С утра бомбардировка на Сант-Анджело обратилась в непрерывный рев пушек. Наши батареи отвечали довольно деятельно. На левом фланге и в центре всё было по-прежнему спокойно. Часам к 5-ти, после обеда, мой парапет увенчался тремя рядами мешков, и я торжественно отправился рапортовать об окончания своих работ. Когда работники были распущены, деятельный сподвижник мой, Доменико, подошел ко мне, произнес какую-то чувствительную речь и в заключение объявил, что он почитал бы себя вполне счастливым, если бы я дал ему на память записку о его геройских подвигах на пользу народного дела. Желая вполне обязать достойного абруцца, я пригласил его с собой в штаб-квартиру, написал официальную благодарность от имени начальника линии военных действий, и попросил Мильбица подписать ее и приказать приложить надлежащие печати. Дон Доменико обрадовался как ребенок, когда я вручил ему наконец вожделенный лист и тотчас же отправился показать его своему верному наперснику дону Карло, которому с тех пор уже ни разу не позволял садиться за стол вместе с собою.
Едва повечерело, мне отдано было приказание отправиться в домик, занимаемый французской ротой, передать ее командиру некоторые распоряжения. Затем предстояло съездить еще раз на рекогносцировку, и наконец являлась возможность провести несколько дней в покое. Но рок судил иначе.
Я весело галопировал по скользкой мостовой, направляясь к аванпостам и лаская мечту о сладком сне на постели, которой не видал уже более десяти дней.
В довольно большой, тускло освещенной лучернами комнате, за столом, сидело человек до двадцати солдат и офицеров. Они курили и пили и очень весело и шумно разговаривали между собою. Среди всеобщего движения, мальчик лет шестнадцати невозмутимо сидел на одном конце стола, болтал ногами и вслух по складам читал оборванный листок вероятно прошлогоднего неаполитанского журнала, выговаривая по-французски итальянские слова.
Меня приняли с таким радушием, что едва-едва, выпив стакана по три пуншу и коньяку и еще чего-то, я успел передать капитану сообщенные мне распоряжения. Пока там распоряжались о назначении пешего патруля, я вышел, чтобы взять свою лошадь, оставленную мною на батарее под аркою, и присоединиться к конному разъезду капитана Б***. Командир Погам проводил меня до дверей.

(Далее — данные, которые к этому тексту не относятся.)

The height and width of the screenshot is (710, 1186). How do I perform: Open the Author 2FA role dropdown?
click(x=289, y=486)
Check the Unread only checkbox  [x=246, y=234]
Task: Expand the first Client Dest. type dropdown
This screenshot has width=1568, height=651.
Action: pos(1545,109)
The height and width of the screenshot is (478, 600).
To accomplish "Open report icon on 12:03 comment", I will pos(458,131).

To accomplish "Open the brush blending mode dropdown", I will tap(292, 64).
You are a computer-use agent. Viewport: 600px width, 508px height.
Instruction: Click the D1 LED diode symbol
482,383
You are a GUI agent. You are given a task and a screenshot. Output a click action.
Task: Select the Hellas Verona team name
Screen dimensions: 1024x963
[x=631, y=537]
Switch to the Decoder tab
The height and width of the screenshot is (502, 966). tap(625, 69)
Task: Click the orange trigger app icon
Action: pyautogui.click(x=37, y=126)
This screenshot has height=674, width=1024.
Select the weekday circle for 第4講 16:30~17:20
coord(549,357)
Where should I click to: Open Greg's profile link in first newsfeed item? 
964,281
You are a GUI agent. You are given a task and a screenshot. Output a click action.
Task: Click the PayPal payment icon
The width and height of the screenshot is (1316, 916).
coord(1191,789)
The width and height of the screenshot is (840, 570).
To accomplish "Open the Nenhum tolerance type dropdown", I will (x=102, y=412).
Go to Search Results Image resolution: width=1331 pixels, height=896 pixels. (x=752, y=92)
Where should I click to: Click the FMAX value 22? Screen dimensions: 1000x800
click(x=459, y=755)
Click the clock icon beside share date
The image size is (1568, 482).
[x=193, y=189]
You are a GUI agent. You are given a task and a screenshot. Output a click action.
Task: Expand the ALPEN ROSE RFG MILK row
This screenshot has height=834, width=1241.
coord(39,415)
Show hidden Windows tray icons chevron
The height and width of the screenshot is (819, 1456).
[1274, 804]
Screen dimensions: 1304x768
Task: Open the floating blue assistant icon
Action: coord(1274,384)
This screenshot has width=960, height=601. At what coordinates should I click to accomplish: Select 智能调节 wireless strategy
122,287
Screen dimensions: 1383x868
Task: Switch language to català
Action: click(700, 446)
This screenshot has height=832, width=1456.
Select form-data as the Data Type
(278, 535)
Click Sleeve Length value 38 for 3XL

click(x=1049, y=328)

– Знаете ли, – сказал он мне, – сегодня там за проселком один из моих зуавов наткнулся на бурбонских стрелков. Они, кажется, отдельными партиями перебираются по сю сторону Вольтурно. Место здесь очень удобное для сюрпризов всякого рода.
Я нагнал капитана Б*** у самой передовой баррикады и передал ему слова Погама. Мы долго блуждали по всем местам, где только могла пройти лошадь; прокрадывались под самые неприятельские аванпосты; Б*** обшарил все кусты на берегах Вольтурно. Заметно было особенное движение, по нас несколько раз стреляли, но по обыкновению не попадали. До стычек дело не доходило ни разу. Ночь была темная, подробно ничего нельзя было узнать, но по всему можно было заметить, что готовилось нападение. Во втором часу ночи мы отправились восвояси. Б*** с большею частью людей шел по шоссе. Поручик граф Малакари[104] и я вели остальных, пробираясь целиною около дороги. Уже в виду арки, нам с шоссе закричали остановиться и построить солдат в батальный порядок.
Несколько минут стояли мы, усердно прислушиваясь и, насколько позволяла темнота ночи, следили за движениями шедших по шоссе. Вдруг выстрелы, шум, крик, и какие-то тени быстро задвигались по дороге. «По нашим стреляют! Вперед!»
Мы поскакали и стали карабкаться по крутому подъему дороги. Линия была разорвана, и всяк лез сам по себе. В это время, с дороги, прямо на нас, в беспорядке побежали солдаты. Их застали врасплох, и они старались скрыться между деревьями. Гусары били саблями пробегавших подле них и спешили выбраться на шоссе, чтобы соединиться с капитаном. О преследовании не думали, а бежавшие не защищались. Я был уже на половине возвышения, как вдруг какая-то фигура, неизвестно откуда взявшаяся, повисла у меня на поводьях.